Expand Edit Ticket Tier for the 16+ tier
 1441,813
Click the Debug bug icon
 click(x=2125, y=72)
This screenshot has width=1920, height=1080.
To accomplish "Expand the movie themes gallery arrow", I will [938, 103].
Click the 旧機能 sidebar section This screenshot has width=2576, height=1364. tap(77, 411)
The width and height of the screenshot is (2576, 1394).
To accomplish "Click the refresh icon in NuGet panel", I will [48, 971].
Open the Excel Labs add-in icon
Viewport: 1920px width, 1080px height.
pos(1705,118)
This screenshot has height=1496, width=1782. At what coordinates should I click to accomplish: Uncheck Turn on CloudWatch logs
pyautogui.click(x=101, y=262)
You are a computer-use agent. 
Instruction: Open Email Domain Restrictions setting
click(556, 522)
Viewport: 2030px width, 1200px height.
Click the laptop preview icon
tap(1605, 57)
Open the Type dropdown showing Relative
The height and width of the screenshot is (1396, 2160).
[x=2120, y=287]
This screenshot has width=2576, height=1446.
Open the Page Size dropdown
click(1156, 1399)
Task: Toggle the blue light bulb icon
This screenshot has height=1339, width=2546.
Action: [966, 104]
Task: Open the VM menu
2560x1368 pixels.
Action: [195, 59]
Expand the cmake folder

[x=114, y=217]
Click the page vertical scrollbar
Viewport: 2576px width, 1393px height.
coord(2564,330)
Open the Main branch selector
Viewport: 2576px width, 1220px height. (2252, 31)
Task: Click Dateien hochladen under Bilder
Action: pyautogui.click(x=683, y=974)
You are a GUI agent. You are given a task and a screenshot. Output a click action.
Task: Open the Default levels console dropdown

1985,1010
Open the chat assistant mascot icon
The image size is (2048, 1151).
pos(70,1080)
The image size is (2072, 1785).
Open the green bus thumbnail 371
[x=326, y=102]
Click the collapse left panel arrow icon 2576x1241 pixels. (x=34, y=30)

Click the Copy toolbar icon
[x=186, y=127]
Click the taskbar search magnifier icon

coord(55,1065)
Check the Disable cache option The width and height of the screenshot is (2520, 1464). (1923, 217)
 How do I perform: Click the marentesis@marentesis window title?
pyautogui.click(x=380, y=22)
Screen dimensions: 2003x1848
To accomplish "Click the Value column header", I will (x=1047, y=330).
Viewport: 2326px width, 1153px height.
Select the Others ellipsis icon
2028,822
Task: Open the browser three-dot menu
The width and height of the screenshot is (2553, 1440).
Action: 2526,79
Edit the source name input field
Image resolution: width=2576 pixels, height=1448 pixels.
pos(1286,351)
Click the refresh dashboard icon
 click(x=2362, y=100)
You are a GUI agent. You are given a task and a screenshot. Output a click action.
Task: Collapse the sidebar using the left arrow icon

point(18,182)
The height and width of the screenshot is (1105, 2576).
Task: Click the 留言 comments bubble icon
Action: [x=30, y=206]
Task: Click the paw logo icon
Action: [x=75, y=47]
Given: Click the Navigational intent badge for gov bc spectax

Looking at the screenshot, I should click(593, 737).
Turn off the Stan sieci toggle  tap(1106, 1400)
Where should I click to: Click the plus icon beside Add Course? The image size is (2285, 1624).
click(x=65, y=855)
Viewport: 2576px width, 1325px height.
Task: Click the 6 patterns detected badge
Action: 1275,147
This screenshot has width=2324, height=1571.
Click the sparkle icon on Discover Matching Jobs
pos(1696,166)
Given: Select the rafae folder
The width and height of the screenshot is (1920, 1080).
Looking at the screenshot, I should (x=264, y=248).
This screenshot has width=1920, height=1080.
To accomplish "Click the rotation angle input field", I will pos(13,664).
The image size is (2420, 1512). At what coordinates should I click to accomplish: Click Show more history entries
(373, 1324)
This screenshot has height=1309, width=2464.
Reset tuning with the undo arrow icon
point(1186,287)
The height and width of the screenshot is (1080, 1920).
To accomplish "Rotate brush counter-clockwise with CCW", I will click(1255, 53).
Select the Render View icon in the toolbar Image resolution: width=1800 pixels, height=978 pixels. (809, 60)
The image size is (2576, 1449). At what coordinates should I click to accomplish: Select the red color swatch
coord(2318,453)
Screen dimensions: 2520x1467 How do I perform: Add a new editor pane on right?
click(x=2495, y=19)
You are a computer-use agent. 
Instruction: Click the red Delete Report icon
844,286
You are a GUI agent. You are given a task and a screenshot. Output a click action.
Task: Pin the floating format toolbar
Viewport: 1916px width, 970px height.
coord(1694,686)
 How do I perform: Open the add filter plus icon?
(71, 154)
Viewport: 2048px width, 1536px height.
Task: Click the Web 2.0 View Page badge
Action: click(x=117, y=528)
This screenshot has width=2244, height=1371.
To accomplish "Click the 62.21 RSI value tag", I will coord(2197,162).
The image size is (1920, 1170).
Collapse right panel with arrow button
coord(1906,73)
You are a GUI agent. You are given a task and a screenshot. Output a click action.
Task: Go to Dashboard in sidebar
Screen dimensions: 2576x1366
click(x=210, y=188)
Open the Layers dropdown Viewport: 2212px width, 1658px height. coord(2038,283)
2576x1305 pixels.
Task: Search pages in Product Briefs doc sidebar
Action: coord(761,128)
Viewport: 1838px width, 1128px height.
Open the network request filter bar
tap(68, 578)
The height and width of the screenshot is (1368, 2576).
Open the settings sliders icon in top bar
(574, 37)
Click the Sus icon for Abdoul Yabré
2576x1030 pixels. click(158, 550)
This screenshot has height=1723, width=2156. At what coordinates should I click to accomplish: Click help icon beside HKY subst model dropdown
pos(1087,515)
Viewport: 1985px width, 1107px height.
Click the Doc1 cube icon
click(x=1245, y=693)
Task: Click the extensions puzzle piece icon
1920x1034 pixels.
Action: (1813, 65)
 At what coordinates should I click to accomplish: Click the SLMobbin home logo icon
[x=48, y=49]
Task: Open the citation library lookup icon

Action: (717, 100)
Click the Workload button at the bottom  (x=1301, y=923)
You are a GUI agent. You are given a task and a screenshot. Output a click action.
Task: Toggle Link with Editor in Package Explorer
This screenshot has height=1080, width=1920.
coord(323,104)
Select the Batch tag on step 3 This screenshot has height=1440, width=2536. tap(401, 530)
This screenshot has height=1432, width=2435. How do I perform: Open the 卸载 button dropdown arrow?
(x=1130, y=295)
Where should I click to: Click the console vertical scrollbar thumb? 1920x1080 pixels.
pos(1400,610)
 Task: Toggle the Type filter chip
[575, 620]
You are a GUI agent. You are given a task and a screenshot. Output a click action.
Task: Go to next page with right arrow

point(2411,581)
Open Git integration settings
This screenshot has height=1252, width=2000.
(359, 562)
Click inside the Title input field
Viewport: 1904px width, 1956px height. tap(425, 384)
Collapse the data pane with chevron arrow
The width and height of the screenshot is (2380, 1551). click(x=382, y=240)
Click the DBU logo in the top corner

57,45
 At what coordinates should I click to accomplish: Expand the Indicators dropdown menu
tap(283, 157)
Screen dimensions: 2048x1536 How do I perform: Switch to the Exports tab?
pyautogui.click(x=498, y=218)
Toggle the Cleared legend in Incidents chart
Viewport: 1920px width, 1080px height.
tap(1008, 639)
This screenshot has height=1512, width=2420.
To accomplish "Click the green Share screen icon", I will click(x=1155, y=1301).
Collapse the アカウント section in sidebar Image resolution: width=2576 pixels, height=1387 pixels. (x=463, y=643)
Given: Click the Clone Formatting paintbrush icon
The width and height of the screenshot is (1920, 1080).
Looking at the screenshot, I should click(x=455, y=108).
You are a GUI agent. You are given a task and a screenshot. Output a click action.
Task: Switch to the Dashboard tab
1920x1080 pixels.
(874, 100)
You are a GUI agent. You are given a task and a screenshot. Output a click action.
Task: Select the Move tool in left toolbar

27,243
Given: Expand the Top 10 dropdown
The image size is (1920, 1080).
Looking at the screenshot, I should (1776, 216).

-- -- --

Task to complete: Print exactly the lines of the listing above starting at the line containing "The image size is (2072, 1785)." and ending at the line containing "Task: Open the browser three-dot menu", both included.

Solution to the problem:
The image size is (2072, 1785).
Open the green bus thumbnail 371
[x=326, y=102]
Click the collapse left panel arrow icon 2576x1241 pixels. (x=34, y=30)

Click the Copy toolbar icon
[x=186, y=127]
Click the taskbar search magnifier icon

coord(55,1065)
Check the Disable cache option The width and height of the screenshot is (2520, 1464). (1923, 217)
 How do I perform: Click the marentesis@marentesis window title?
pyautogui.click(x=380, y=22)
Screen dimensions: 2003x1848
To accomplish "Click the Value column header", I will (x=1047, y=330).
Viewport: 2326px width, 1153px height.
Select the Others ellipsis icon
2028,822
Task: Open the browser three-dot menu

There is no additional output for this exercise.